Zen Buddhism and Modern Physics: Morality and Religion in the New Millennium
R J Brissenden
1999 Minerva Press 450pp £25.99pb
The mathematician and philosopher Alfred North Whitehead once wrote: “When we consider what religion is for mankind, and what science is, it is no exaggeration to say that the future course of history depends upon the decision of this generation as to the relations between them.”
I agree with Whitehead’s assessment, but would add that in the main we have got the relations between science and religion badly wrong. We have either denied that there is any relationship between them at all (the neo-orthodox position advocated by the theologian Karl Barth and, in a modified form, by the evolutionary biologist Stephen Jay Gould), or we seek an easy alliance or even a conflation in which science and religion blur and blend so that one mysteriously supports the other. What we need is a third way that can expose the core dimensions of science and religion, thereby leading to an appreciation of exactly where common ground can be found, and where the two rightly go their separate ways.

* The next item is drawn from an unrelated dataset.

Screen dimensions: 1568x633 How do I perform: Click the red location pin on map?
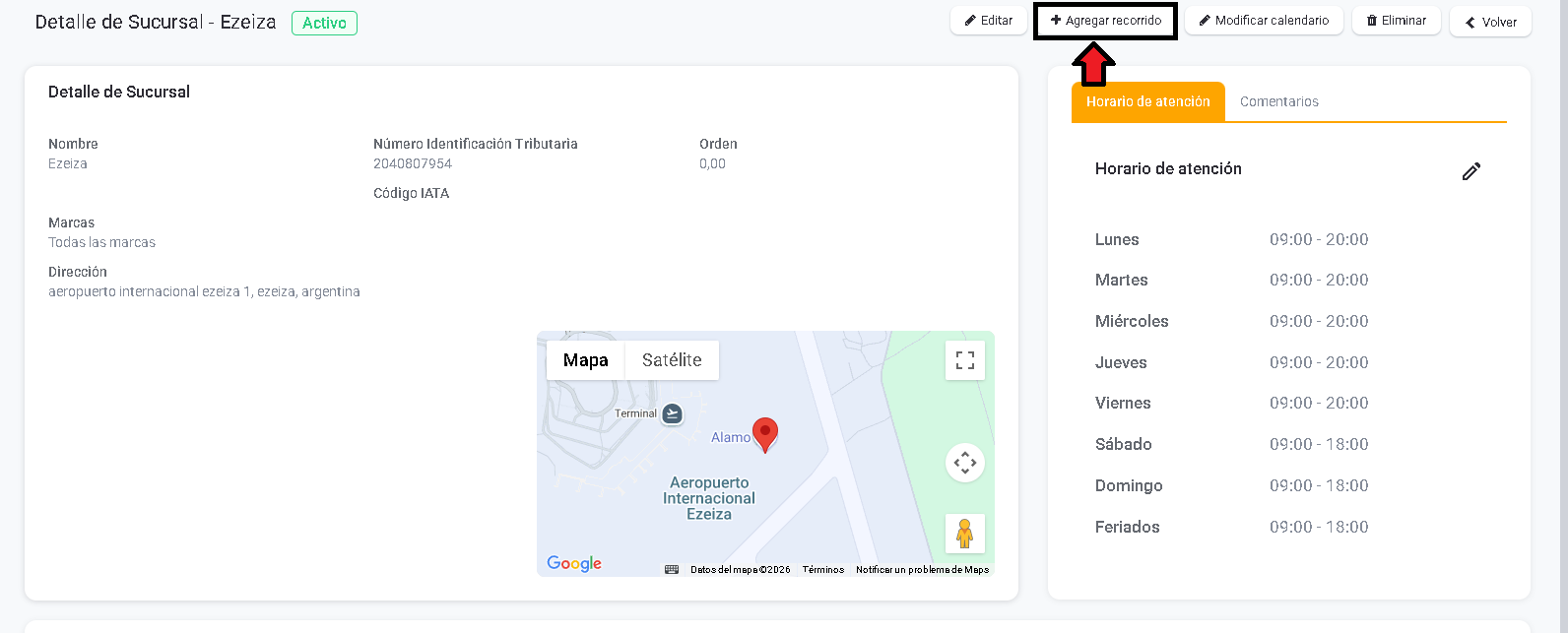pyautogui.click(x=765, y=433)

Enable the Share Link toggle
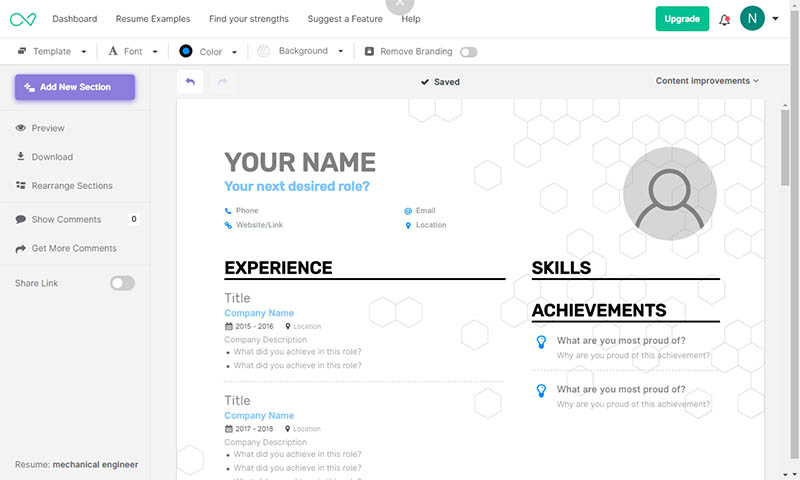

While I consider the investigation of the relation between science and the spiritual dimensions of life to be of great importance, I am afraid that this book by Reg Brissenden is a huge disappointment. Briefly put, it is a hodgepodge of ideas, speculations and strong opinions written in a cavalier and sometimes abrasive style. Granted, here and there interesting connections are made, but no sooner are they suggested than they become accepted as part of a grand synthesis that ranges from the Hilbert-space formalism of quantum mechanics and Penrose’s so-called “no-access” theorem, to political history and a postulated Zen “Bose field”. (This field is supposedly the mediating “particle” that couples with an as yet undiscovered physical structure in the brain to connect us with “actuality”, or Penrose’s world of Platonic ideas.)
In the interest of fairness, I will try to give a brief overview of a book that, considering the range of its topics, defies summarizing. Brissenden sees mathematics and physics, especially when taken together with Zen Buddhist philosophy, as having guided our deepest understanding of the world at all levels – both physical and spiritual. Within the first 75 pages we are given a whirlwind treatment of classical physics, artificial intelligence, Zen, free will, quantum physics, von Neumann’s treatment of measurement, the “many worlds” interpretation of quantum mechanics, and sundry other subjects. Even in the first chapter Brissenden discovers what he takes to be a compelling correspondence between the theory of quantum-mechanical observation and the Zen concept of “discrimination”. He also sees a link between quantum superposition and experiences in satori, the sudden enlightenment sought in Zen Buddhism. The author periodically picks up these supposed correspondences and suggests that they will lead to various novel discoveries in science.
The two heroes of the book are the mathematician Roger Penrose and the philosopher Michael Lockwood. According to Brissenden, Lockwood offers the correct interpretation of quantum mechanics, and one that is also in agreement with Zen Buddhist philosophy. Penrose, meanwhile, is seen as having proved that human beings possess an intuitive ability to go beyond a purely computational way of thinking and enter a realm of “actuality” that seems to lie beyond the everyday physical world, in the spiritual domain. Here is where Brissenden’s idea of “Zen bosons” comes in. Relativity, cosmology and free will all appear next.
We are then taken on another whirlwind tour through the history of Zen Buddhism and Brissenden’s unique version of Zen ethics. By the way, he dismisses reincarnation as a sop to the ego-loving Hindus, which makes for a novel reading of Buddhist ethics. Brissenden closes with a long chapter on religion (or what he terms “sanctified unreason”), which is as much about Hegel, the politics of 20th-century warfare, Post-Modernism and the evidence for extrasensory perception, as it is about religion.
My objections to Brissenden’s approach are many, but I will concentrate on only two. First, he takes on too much, and in doing so fails to make a solid case for any of his speculations. Zen Buddhism and Modern Physics is an unending series of one-page summaries of science, mathematics, Zen and world history. In the end, rather than being stimulated I was impatient for a careful, substantial treatment of what are important topics. Second, I distrust completely an approach that looks for correspondences between Zen Buddhism and quantum physics. This approach is common in some dialogues between science and religion, and I believe it to be fundamentally misguided and nearly always unproductive. We should not be comparing the fruits of theology with the fruits of science. Rather, science and religion should seek a more fundamental basis for their discussions – one that elucidates the philosophical and empirical foundations of each. You’d Buddha believe it – science and religion need to forge closer links.